The second guest speaker was Dr. Eefje de Volder, who is a cofounder and team member at IMPACT, the Centre against Human Trafficking and Sexual Violence in Conflict. The performance and delivery of her contribution was personal and impassioned, shaped by her first-hand encounters and conversations with victims of human trafficking and labour exploitation in the Netherlands. She provided harrowing accounts of girls forced to work in brothels, too scared to tell on their employees, and of forced labourers living in terrible circumstances with no easy means to escape their predicaments. Yet, in such tragedy, Dr. de Volder was able to provide some optimism, and provided a number of examples where trafficking networks have been infiltrated, resulting in the rescue of exploited girls out of their horrific situation. Dr. de Volder ended her segment with a call to arms, outlining some of the many ways one can participate in order to prevent other individuals from ending up in the same circumstances.

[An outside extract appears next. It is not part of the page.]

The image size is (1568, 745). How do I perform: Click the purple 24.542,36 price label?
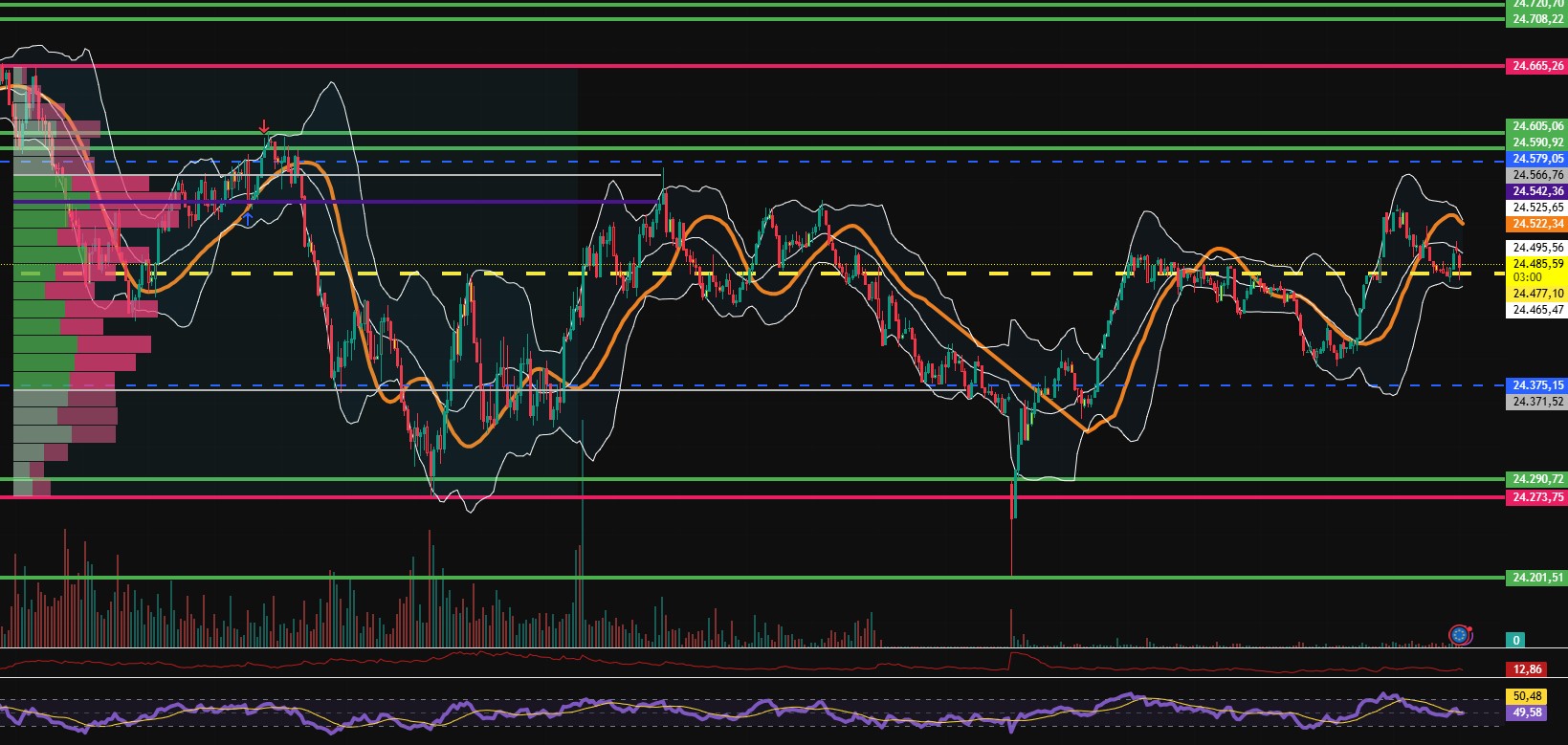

Our third and final guest speaker of the evening was Dr. Jill E. B. Coster van Voorhout, who is an Assistant Professor of International Criminal Law at the University of Amsterdam and Acil, a Special Advisor to the International Criminal Justice Consortium’s expert team, and a member of several Advisory Boards of European Commission-funded projects on Human Trafficking and Smuggling. Dr. Coster van Voorhoot put the mind-blowing scale of the problem into perspective through statistical analysis. Perhaps one of the most striking moments of her presentation was when she compared the revenue collectively of human trafficking worldwide, which was found to be more than the revenue of a number of well-known multinational companies – Disney included. She provided insight on how money flows within trafficking networks, by using relatable examples to the students who made up the base of the audience. Finally, Dr. Coster van Voorhout took a deep dive into some of her most recent research, namely her work on tracking down and identifying trafficking networks through financial data. She closed the meeting with an optimistic note on the potential role of artificial intelligence in improving such mechanisms to catch criminals involved in such networks.
Following the three presentations, guests were able to ask questions to the speakers. Interesting questions such as the width of the definition of forced labour were addressed. The evening ended with a note from the speakers who highlighted the difference individuals can make in the fight against human trafficking and labour exploitation, not only by partaking in activities coordinated by organisations, but also by staying alert and aware of the world around you.